Sponsorship bukan tentang meminta bantuan, tetapi membangun kerja sama jangka panjang yang memberikan value bagi kedua belah pihak. Jadi, jangan hanya datang untuk meminta, tetapi pikirkan juga apa yang bisa kita berikan. Karena pada akhirnya, sponsorship bukan hanya tentang berapa banyak yang kita dapatkan, tetapi berapa besar value yang bisa kita ciptakan bersama,” ujar Jiferly.

Membawa Bekal SLC ke Perjalanan Organisasi

Bagi para student leaders, SLC 2026 menjadi ruang untuk memahami arah dan nilai UPH sekaligus memperkuat kesiapan dalam menjalankan tanggung jawab organisasi selama satu periode kepengurusan. Hal ini dirasakan Gwen Josephine Ho Lase, mahasiswa Hubungan Internasional 2024 sekaligus Ketua Majelis Perwakilan Mahasiswa (MPM) UPH periode 2026/2027, yang menilai pembekalan ini membantunya semakin siap menjalankan peran dan tanggung jawab sebagai pemimpin organisasi.

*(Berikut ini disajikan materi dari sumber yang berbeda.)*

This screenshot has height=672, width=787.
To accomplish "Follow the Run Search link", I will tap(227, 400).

“Student Leaders Conference ini menjadi bekal penting bagi kami, terutama bagi leaders yang baru mulai menjalankan kepengurusan. SLC mengingatkan kembali pada visi dan misi UPH serta bagaimana organisasi kami menjadi bagian dari lingkungan UPH. Berbagai pembekalan yang diberikan juga membantu kami lebih siap menjalankan tanggung jawab, menghadapi proses selama satu tahun ke depan, dan menjalankan peran sebagai pemimpin dengan lebih percaya diri,” ujar Gwen.

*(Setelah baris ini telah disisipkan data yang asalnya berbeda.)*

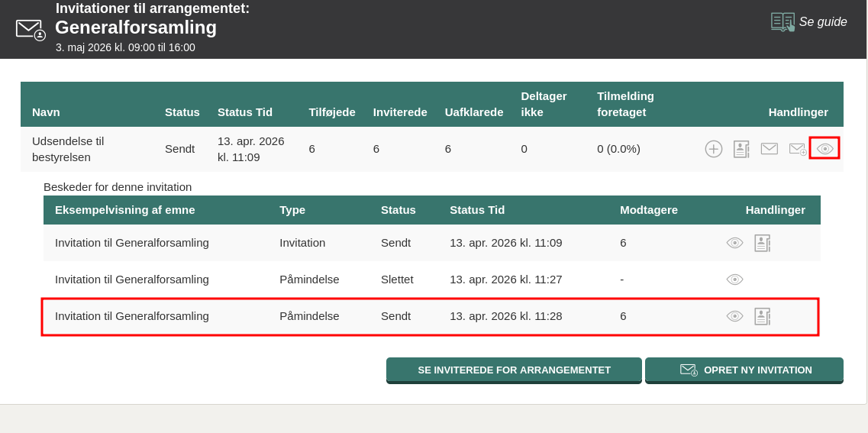Viewport: 868px width, 433px height.
Task: Click Opret ny invitation button
Action: (744, 370)
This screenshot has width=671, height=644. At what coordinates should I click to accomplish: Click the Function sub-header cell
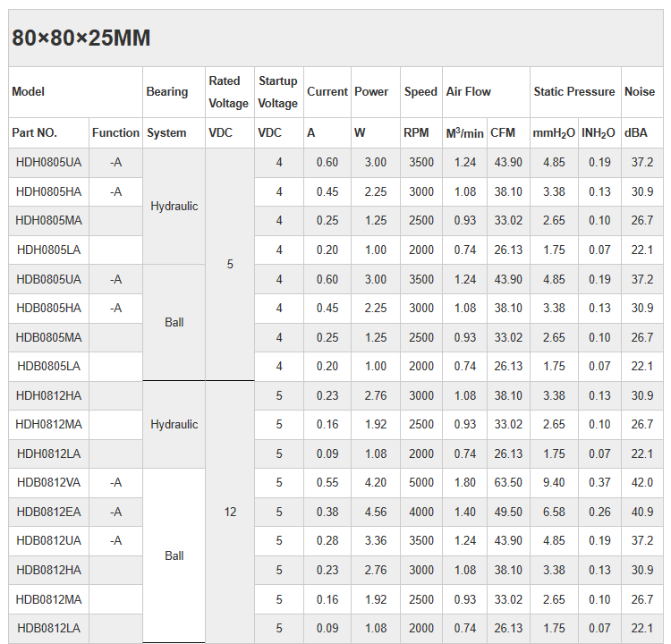[115, 133]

Melalui SLC 2026, para student leaders mendapatkan pembekalan untuk memahami bahwa kepemimpinan berarti melayani, bertanggung jawab, bekerja sama, dan berkontribusi. Bekal tersebut menjadi langkah awal bagi mahasiswa untuk menjalankan perannya sebagai pemimpin organisasi dengan lebih siap. Hal ini sejalan dengan komitmen UPH untuk menghadirkan pendidikan holistis dan berbagai program pengembangan diri yang mampu mempersiapkan mahasiswa menjadi pemimpin masa depan yang takut akan Tuhan, unggul, dan berdampak bagi masyarakat.